WHAT TO PRODUCE — In the data below, rewrite everything from the line containing "720x1280 pixels. How" down to the line containing "Instruction: Disable the", changing "checkbox" to "tick box" and keeping all else the same.

MATERIALS PROVIDED —
Start
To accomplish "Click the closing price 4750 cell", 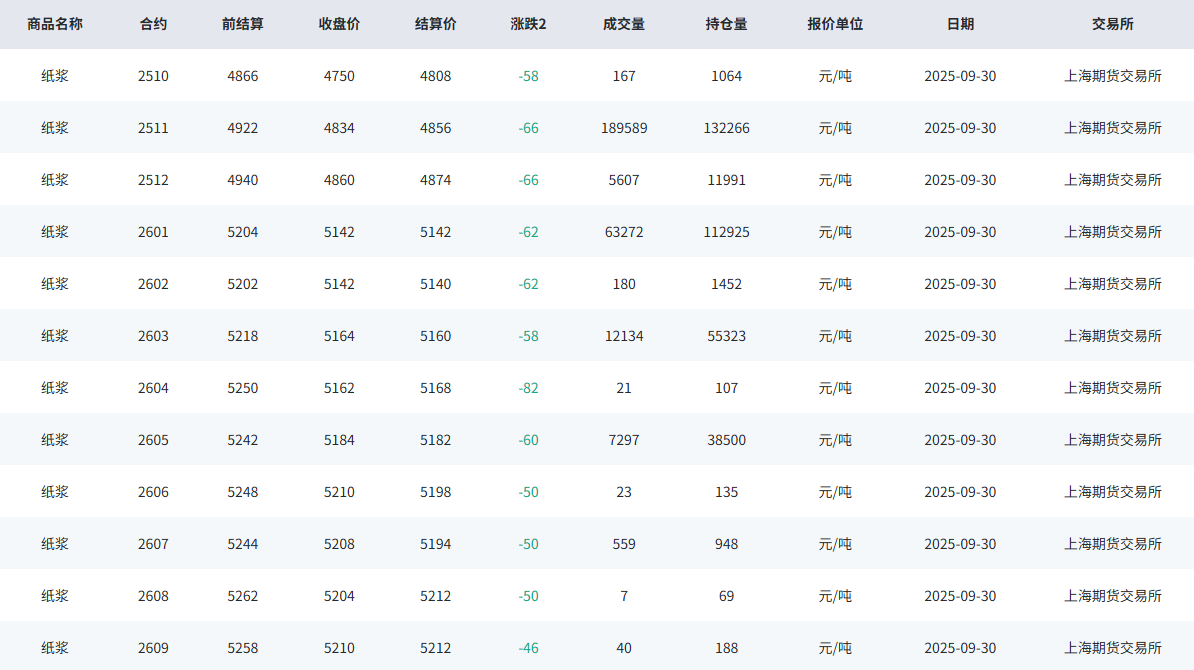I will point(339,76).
End
Start
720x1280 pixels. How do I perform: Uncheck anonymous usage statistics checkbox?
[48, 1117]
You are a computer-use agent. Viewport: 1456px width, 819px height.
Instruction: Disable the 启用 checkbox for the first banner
End
Start
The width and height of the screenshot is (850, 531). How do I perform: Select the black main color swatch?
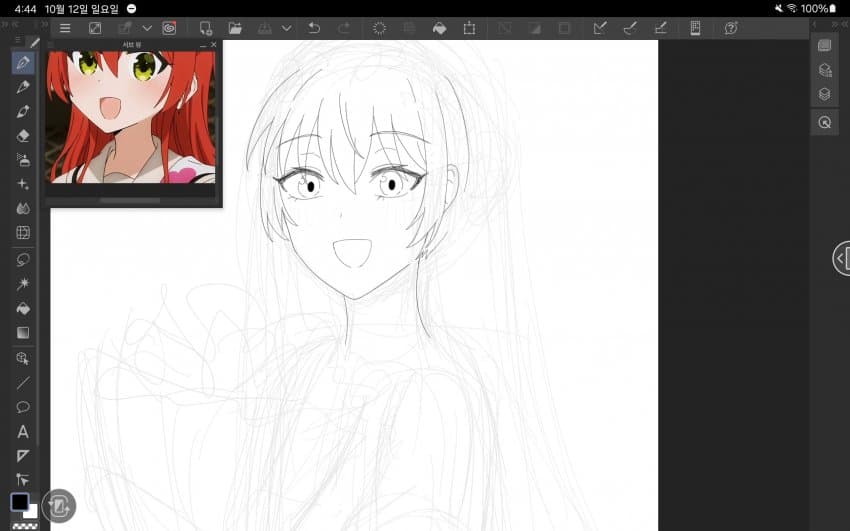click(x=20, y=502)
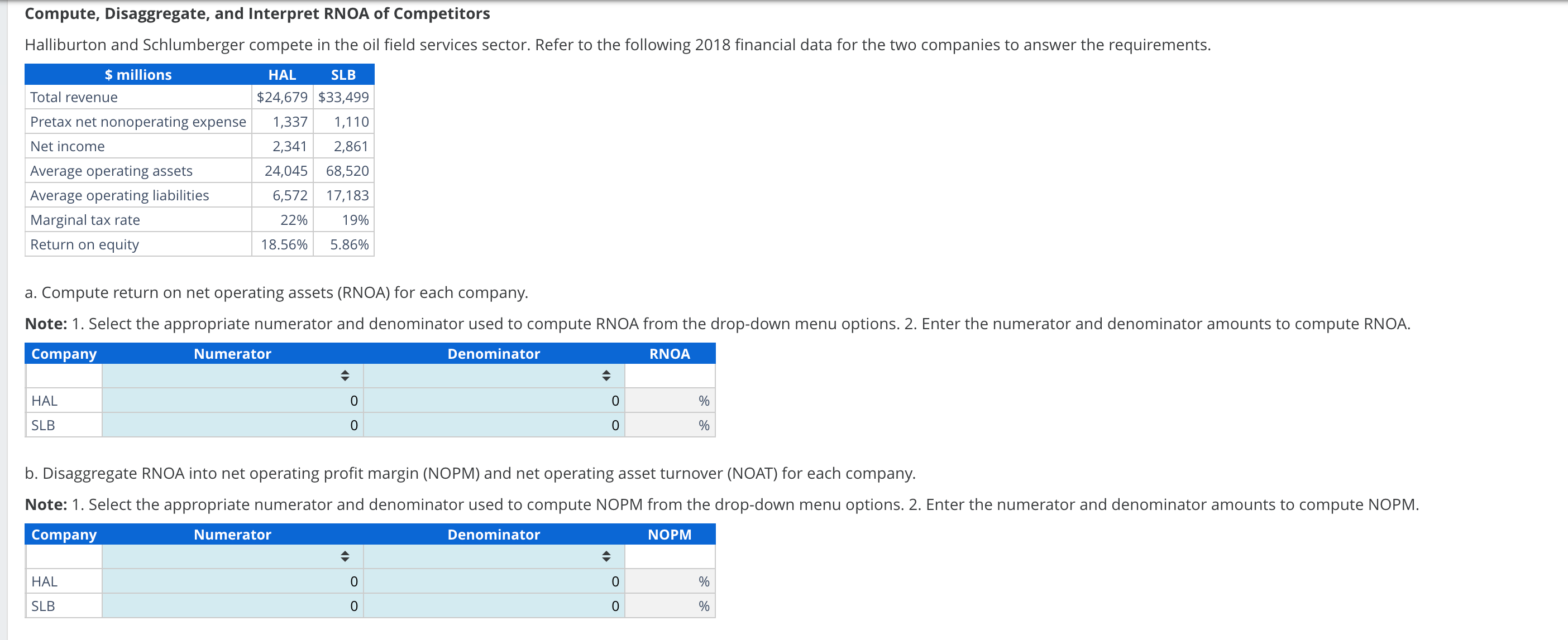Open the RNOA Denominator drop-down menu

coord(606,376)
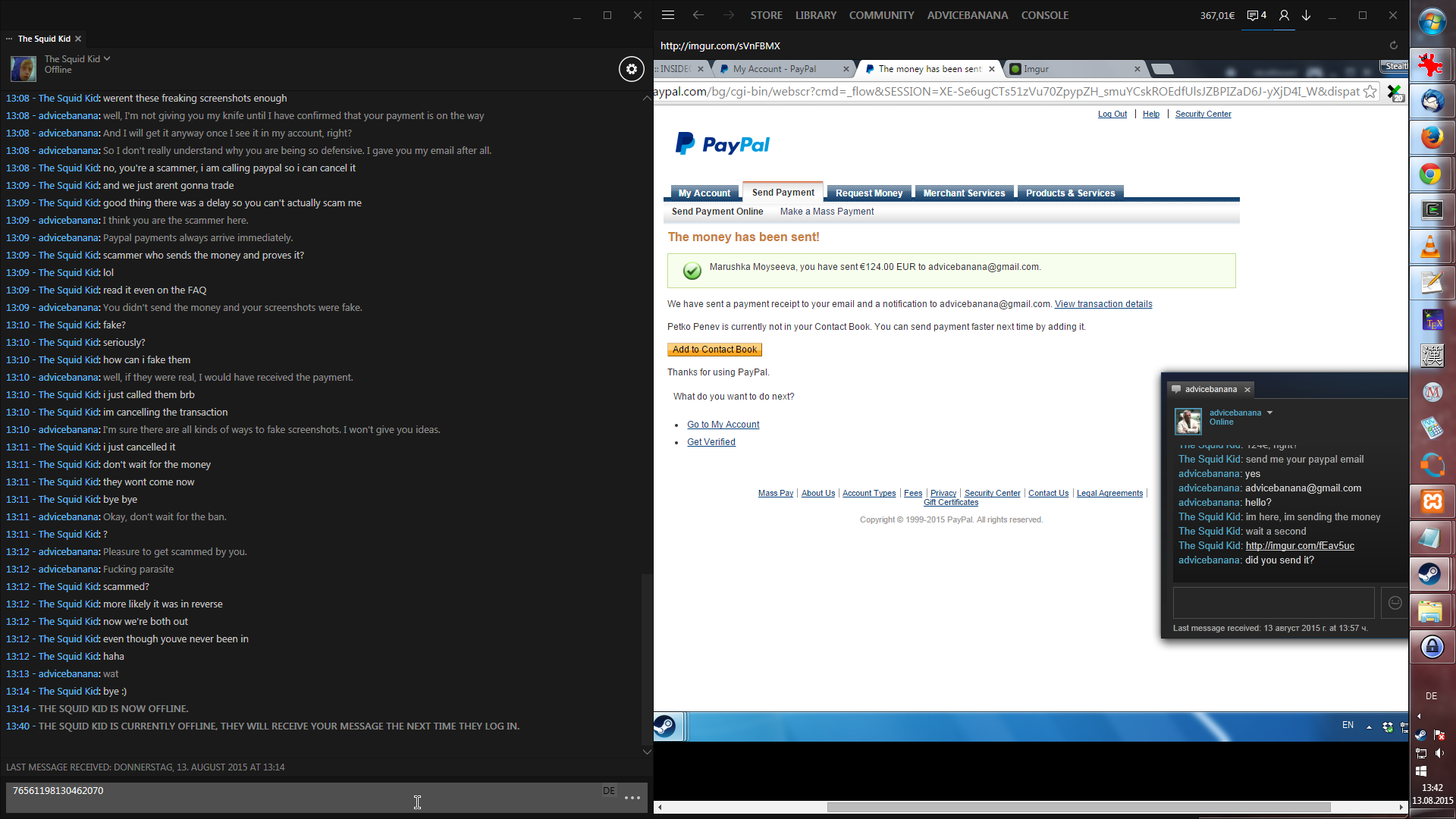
End
SOLVED PROBLEM —
720x1280 pixels. How do I perform: Uncheck anonymous usage statistics tick box?
[48, 1117]
You are a computer-use agent. Viewport: 1456px width, 819px height.
Instruction: Disable the 启用 tick box for the first banner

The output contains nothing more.